Fr. Rick’s Pastoral Messages 4/10/22

Holy Land Collection Today and Good Friday we will take up the annual collection for Christians in the Holy Land.  Your support helps the church minister in parishes, provide Catholic schools and offer religious education.  This collection also helps to preserve the sacred shrines in the Holy Land and care for refugees. 

Volunteer Help Needed at Care and Share We have a request from Care and Share to assist in unloading a delivery truck on Tuesday, April 12, at 11:00 AM.  The location of Care and Share is 56 W 450 N., Kanab.

Bishop Solis on the Stewardship of Talent Click on this link on our website:  https://www.dioslc.org/outreach/stewardship-our-way-of/stewardship-messages/stewardship-of-talent

CRS Rice Bowls are still available at the entrance of the church, BUT it’s also time to bring them in for counting.  Thank you for all your support of Catholic Relief Services.

The Passion of Our Lord

The reading of the Passion this weekend dramatically demonstrates the fickleness of human nature. How easily we can change our moods and allegiances:  Hosanna in the Highest to “Crucify Him, Crucify Him!!”

The witness of Jesus Christ is no less radical in our time as it was 2000 years ago in Jerusalem.  We thought we worshipped Jesus, but then find out we hardly knew Him at all.  Jesus came to call us out of our constricted, myopic and shallow sense of reality in order to live in the abundant life He created us for in the first place.  Remarkably, the fear of walking through life by faith is so great that we choose a sort of slavery to our own illusions.  We need only listen to the news for a while to realize the lack of Wisdom in human thought and priorities.  Jesus does not give up on us even though we often give up on Jesus.

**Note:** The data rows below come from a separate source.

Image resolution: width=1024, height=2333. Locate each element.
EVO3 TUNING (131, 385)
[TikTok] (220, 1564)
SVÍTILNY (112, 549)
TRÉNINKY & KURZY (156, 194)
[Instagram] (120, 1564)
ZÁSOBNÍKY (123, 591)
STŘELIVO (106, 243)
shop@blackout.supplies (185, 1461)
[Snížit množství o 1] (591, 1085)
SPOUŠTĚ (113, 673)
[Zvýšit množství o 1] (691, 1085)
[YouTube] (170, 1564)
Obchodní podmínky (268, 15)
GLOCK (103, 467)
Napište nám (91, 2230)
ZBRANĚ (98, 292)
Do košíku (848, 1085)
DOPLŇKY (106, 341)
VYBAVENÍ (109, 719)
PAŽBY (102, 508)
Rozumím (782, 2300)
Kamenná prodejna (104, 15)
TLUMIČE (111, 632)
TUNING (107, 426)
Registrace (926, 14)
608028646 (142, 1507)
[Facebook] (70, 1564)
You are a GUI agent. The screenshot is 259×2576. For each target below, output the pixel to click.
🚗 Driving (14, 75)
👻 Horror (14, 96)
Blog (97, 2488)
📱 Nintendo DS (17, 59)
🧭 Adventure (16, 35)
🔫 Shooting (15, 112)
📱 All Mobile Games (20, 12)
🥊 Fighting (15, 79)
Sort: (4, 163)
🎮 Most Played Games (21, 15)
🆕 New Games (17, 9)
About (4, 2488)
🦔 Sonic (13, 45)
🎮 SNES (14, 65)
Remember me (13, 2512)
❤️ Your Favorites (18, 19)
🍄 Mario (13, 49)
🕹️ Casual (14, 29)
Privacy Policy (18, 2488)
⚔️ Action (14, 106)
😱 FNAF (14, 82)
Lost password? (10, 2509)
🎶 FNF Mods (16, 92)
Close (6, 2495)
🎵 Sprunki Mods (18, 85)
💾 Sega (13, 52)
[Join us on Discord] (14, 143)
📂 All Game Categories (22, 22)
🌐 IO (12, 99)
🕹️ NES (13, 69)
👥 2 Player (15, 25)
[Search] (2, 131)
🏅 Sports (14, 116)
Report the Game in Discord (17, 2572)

This week I was recalling a print of Jesus that was hanging in a religious education room in a mission parish I was assigned to several years ago.  It showed Jesus looking down on the cross at the whole world and all the divisions and hostility in some areas, but also the relative peace and prosperity of other areas.  The easy-to-grasp point was that Jesus died for all of us as only a loving Father could do, despite our confusion and divisions.

As Jesus looks down on us from the cross today, what divisions in our lives does He see?  What divisions do we hold in our hearts?  This is a very important question if we expect to experience the joy of the Resurrection. Are we willing and ready to let go of our limited vision of reality and risk seeing with the Wisdom of God?  Are we ready to be a reconciler, teacher or counselor?

Our families, neighborhoods, Church, nation and global community desperately need the abundant life Jesus came to gives us.  This week let’s try to take the many divisions of our world deep into our prayer space and let Jesus inspire us with new strength and new life.   Please join us for the many prayer opportunities for Holy Week.